Skip to main content

Introduction

GPUFlight is a GPU profiler and monitoring system that scales with your kernel from development to production. Built on CUPTI (NVIDIA) and rocprofiler-sdk (AMD), it captures kernel telemetry, SASS-level instruction analysis, and system metrics, all streamed to a cloud dashboard.

Two engines anchor the workflow:

  • Deep for development. Per-instruction SASS metrics, memory coalescing analysis, divergence analysis, full source correlation. Use it when you are writing or tuning a specific kernel.
  • PcSampling for production. Low-overhead stall-reason sampling, safe to leave on across a fleet 24/7. Use it for always-on observability, regression detection, and long-tail outlier hunting.
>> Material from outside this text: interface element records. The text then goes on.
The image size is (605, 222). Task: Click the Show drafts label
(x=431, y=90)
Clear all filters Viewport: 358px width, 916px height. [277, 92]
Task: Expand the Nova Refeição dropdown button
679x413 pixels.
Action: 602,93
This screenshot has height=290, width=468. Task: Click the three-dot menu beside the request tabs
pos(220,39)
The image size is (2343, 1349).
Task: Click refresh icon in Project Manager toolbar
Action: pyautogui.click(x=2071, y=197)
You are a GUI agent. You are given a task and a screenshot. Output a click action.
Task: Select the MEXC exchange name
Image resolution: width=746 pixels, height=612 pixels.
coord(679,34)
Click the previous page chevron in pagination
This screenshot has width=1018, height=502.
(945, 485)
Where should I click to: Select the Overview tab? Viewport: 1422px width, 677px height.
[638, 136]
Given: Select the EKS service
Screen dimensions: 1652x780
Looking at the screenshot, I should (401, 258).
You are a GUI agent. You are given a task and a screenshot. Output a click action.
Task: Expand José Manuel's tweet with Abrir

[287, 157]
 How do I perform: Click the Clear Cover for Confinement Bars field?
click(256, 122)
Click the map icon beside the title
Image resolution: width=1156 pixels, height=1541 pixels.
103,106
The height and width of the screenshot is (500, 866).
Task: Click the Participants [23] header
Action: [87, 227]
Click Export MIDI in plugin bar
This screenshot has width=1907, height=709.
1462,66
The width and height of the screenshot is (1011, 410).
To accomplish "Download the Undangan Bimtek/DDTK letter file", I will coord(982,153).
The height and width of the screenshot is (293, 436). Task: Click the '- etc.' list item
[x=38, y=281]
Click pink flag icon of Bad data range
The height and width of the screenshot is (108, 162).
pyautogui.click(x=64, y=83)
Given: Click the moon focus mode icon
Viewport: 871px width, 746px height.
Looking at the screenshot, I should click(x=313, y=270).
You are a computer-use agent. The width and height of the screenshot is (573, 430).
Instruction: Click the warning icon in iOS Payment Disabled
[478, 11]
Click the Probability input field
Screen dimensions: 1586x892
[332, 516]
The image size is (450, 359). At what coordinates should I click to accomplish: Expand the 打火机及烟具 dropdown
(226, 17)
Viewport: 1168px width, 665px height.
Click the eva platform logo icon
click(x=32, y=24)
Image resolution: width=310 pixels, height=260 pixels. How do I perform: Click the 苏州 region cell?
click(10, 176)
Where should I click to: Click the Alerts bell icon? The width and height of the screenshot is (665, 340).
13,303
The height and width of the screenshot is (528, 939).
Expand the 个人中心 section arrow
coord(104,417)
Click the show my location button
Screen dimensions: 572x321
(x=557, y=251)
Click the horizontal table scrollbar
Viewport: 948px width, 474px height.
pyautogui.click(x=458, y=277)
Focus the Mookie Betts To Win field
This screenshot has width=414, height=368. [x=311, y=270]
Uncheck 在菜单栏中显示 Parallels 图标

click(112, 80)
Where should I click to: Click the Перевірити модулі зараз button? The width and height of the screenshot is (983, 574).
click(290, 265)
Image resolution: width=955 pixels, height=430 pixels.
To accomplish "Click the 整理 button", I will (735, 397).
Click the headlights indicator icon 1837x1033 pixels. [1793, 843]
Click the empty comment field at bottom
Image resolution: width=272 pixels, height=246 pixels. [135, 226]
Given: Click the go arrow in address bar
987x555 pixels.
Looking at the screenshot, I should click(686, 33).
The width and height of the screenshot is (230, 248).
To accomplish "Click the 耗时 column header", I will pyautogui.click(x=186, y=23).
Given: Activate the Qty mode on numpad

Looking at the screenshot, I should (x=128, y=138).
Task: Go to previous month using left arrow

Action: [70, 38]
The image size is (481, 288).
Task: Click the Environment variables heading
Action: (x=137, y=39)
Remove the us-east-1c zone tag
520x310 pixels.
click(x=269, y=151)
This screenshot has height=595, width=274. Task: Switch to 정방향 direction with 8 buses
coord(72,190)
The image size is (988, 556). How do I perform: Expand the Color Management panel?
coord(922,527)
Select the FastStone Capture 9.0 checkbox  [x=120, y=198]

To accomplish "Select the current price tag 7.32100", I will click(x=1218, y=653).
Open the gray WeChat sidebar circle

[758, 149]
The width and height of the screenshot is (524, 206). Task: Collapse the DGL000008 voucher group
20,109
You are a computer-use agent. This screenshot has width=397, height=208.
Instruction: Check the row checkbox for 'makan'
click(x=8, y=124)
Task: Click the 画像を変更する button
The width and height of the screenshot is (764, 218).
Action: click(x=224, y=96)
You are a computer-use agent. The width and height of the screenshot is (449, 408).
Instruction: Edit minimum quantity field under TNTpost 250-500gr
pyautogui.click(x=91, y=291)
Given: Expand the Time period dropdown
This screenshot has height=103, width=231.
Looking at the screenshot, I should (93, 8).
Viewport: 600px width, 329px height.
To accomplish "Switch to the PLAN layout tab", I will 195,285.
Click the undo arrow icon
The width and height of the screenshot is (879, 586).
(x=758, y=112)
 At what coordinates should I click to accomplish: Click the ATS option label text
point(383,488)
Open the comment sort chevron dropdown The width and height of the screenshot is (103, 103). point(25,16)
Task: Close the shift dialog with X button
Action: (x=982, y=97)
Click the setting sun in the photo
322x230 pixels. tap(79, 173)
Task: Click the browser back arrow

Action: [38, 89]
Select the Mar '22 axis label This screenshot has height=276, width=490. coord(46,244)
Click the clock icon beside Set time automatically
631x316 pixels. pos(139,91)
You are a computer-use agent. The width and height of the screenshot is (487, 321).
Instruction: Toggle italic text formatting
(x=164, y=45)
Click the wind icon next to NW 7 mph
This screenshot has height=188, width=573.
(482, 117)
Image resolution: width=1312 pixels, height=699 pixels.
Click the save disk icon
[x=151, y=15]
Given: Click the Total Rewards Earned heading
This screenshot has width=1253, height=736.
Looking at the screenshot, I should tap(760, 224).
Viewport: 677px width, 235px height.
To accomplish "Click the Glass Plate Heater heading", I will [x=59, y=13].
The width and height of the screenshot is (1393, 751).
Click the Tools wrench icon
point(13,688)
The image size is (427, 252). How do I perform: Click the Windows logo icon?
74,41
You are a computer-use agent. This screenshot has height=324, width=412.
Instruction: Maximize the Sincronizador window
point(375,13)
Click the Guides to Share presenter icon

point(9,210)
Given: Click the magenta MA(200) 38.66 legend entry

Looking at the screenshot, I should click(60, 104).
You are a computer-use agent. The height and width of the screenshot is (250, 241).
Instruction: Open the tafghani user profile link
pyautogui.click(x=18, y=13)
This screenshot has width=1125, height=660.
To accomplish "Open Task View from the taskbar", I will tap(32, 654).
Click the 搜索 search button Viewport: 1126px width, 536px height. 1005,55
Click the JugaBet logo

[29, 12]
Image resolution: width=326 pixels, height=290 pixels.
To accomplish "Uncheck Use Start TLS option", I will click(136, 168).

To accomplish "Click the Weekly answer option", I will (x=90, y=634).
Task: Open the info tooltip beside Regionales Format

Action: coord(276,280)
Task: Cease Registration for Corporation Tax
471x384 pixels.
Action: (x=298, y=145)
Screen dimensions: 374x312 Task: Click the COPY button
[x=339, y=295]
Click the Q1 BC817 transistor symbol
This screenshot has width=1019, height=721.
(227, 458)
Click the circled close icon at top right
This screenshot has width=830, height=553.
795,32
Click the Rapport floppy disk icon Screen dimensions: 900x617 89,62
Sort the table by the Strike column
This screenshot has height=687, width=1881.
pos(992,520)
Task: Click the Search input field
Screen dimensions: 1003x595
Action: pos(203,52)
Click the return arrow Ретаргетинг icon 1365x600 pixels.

The engine is a deployment-time switch, not a different tool. The same SDK, same scopes, same dashboard, same data model work on both sides. Set GPUFL_PROFILING_ENGINE=PcSampling in your production environment and the same binary that ran Deep locally drops to PC sampling on the fleet. No rebuild. (And Monitor — the default — is lighter still: GPU/host health metrics with no CUPTI at all.)

Three Levels of Integration

GPUFlight offers three levels of integration. Pick the deepest level you're willing to integrate — each level adds capabilities on top of the previous one.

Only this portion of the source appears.